Live Patching: a Down in the Trenches View
Live patching is is an interesting answer to the question of how to minimize downtime, and sometimes risk, when performing a security update compared to other options. Typically live patching is only done to operating systems and hypervisors. Everyone should use live patches from their software vendor rather than making their own. But how does live patching work under the hood? How are they made? And if you don't have a software vendor, is it an impossibly difficult task?
Trampolines and editing a function in place are two different methods of performing a live patch. Trampolines have fewer constraints and can use affordances present for probes or tracing.

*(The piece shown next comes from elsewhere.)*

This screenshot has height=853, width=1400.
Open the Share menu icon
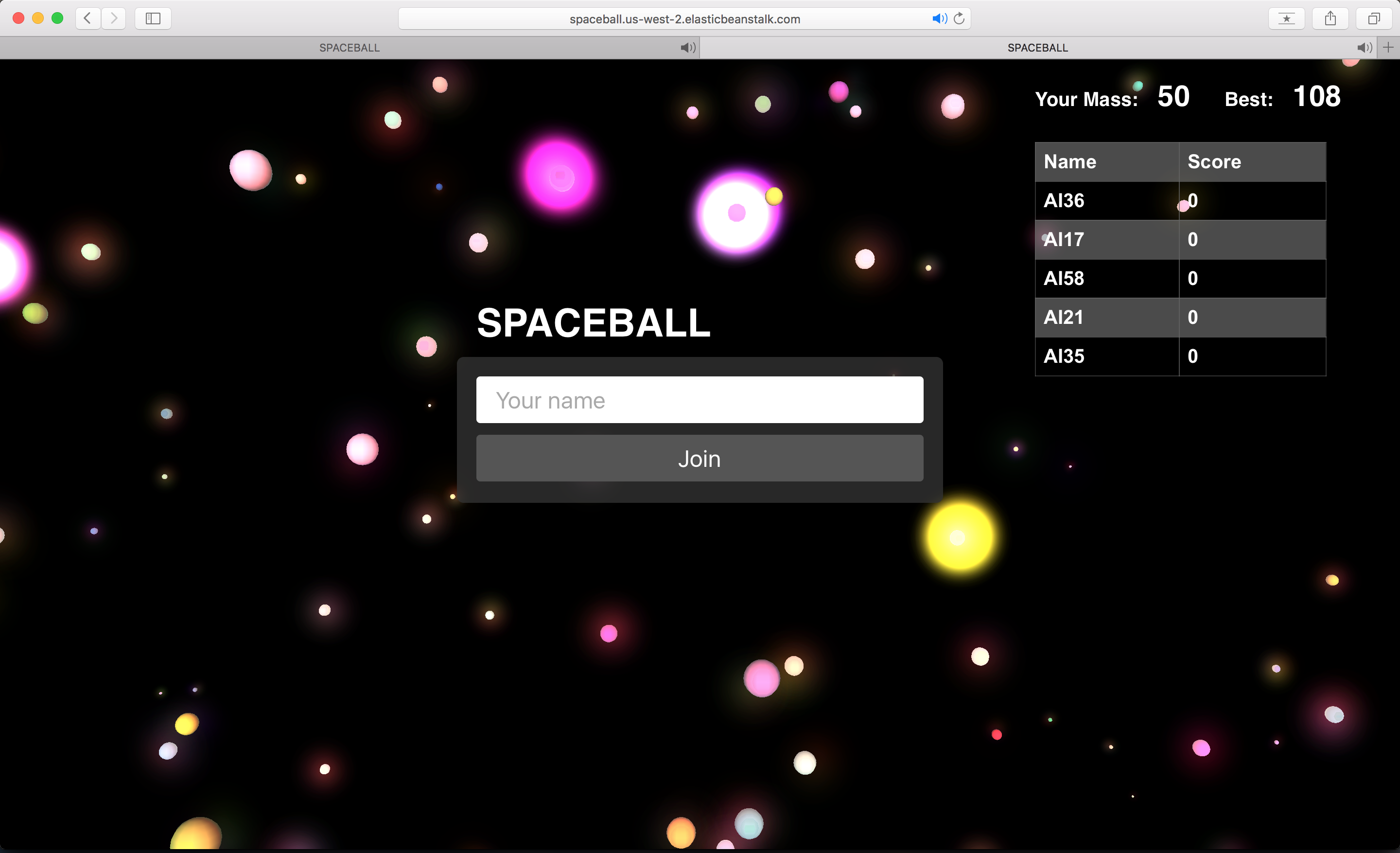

Blindly generating a live patch may result in a change that is ineffective or actively corrupts data, even if it can be naively compiled and applied. The ease and practicality of making a live patch depend on when the code being modified is executed, if and how data structures are modified, and how those data structures are used. Some security updates also rely on updating processor microcode. Hooks can be used to check the safety of applying a patch or to edit existing data structures.

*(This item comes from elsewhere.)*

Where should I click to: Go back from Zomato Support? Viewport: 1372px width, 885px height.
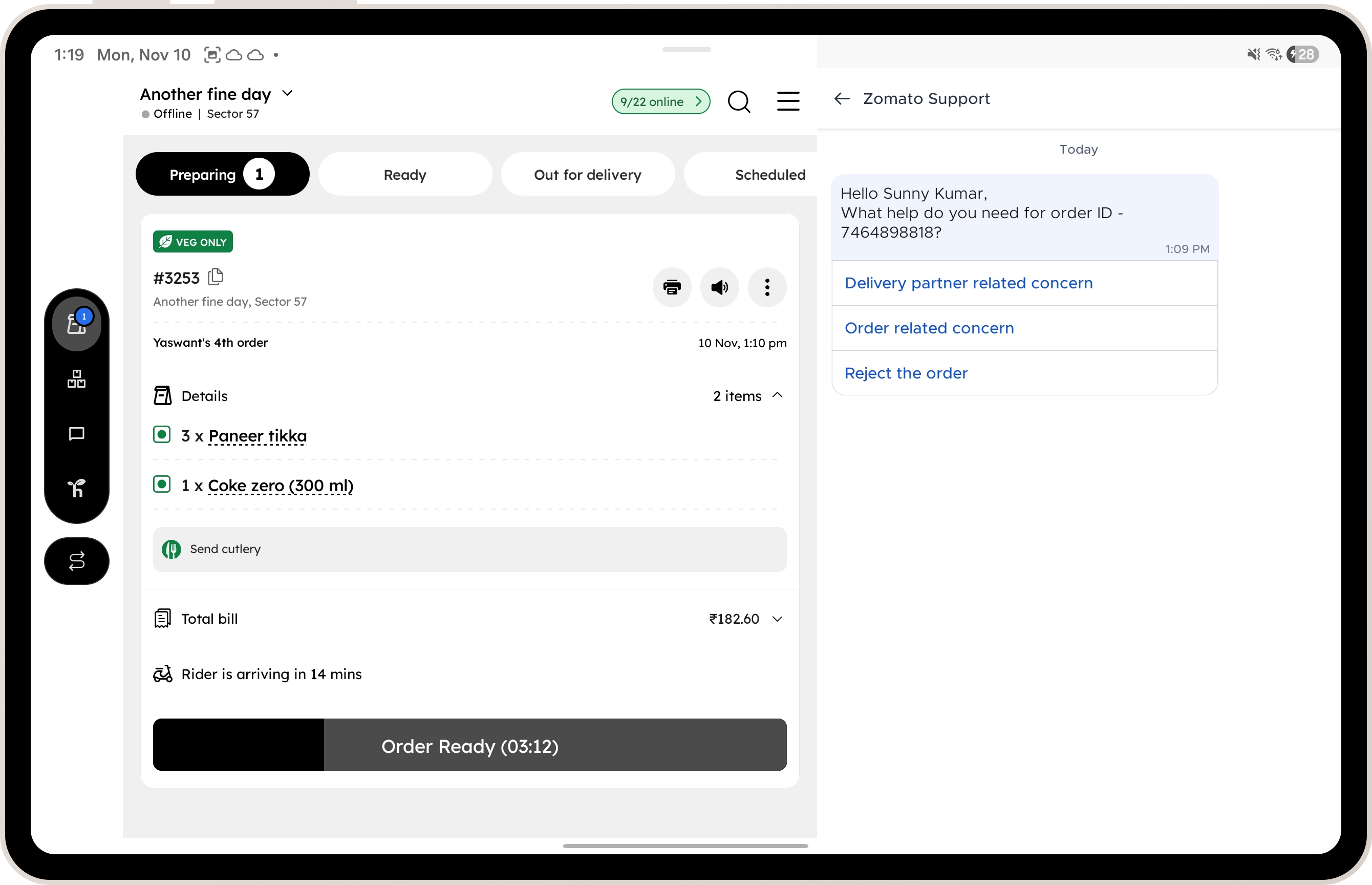[x=841, y=99]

Live patch tools, at least for Xen, work by comparing the object code for a function pre and post patch. Using the same compiler and compiler options when making a livepatch as with the original executable is safest. There can also be changes to a function's object code unrelated to changing its source code. Comparing the pre and post assembly is a useful tool for reviewing these changes and also as a cross-check for the safety and correctness of the intended update. Some specific examples and mitigations will be discussed.

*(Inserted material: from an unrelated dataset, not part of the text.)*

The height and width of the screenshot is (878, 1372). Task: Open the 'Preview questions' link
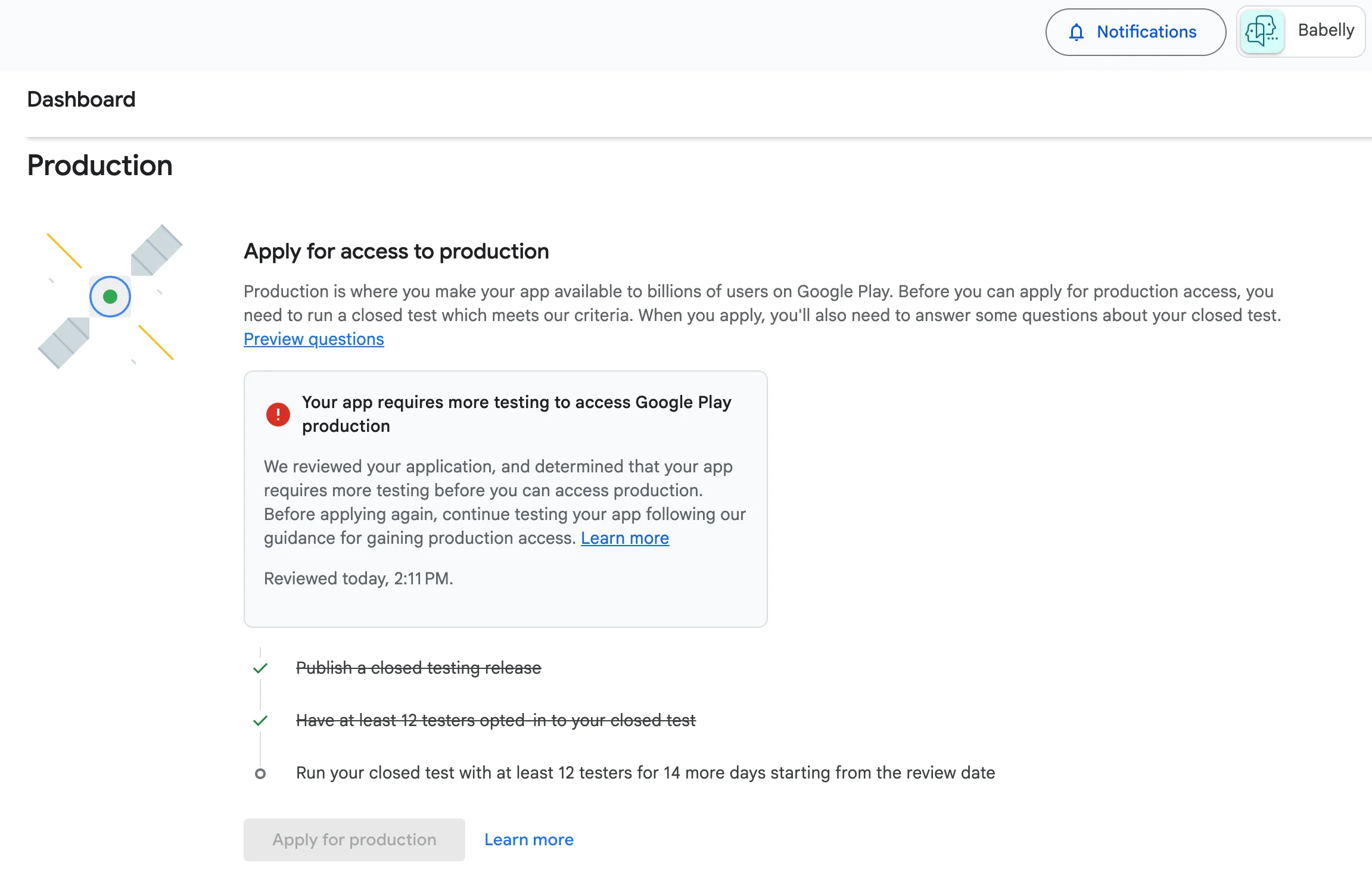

Sometimes bugs in live patching code mean a live patch works on one processor family but not another. Live patches can also be stacked on top of each other. Live patches may exceed some payload size, or they may modify functions already modified by an earlier live patch. Care must be taken to avoid race conditions or invalid state if a logical patch cannot be applied as part of a single operation.
Some familiarity with C and what assembly and machine code is will be helpful for understanding this presentation. Live patching in the Xen hypervisor, which is simpler software than Linux, will be the primary example though Linux will be discussed at a high level.
This presentation is from the perspective of someone who generated live patches as one task among many, who sometimes opted not to live patch a change even if a live patch was hypothetically possible, and will not exhaustively cover all failure cases or methodology. Any use of information from this presentation is at your own risk. Presenter will not be responsible for any crashes, corrupted data, or devices set on fire from applying custom-built live patches.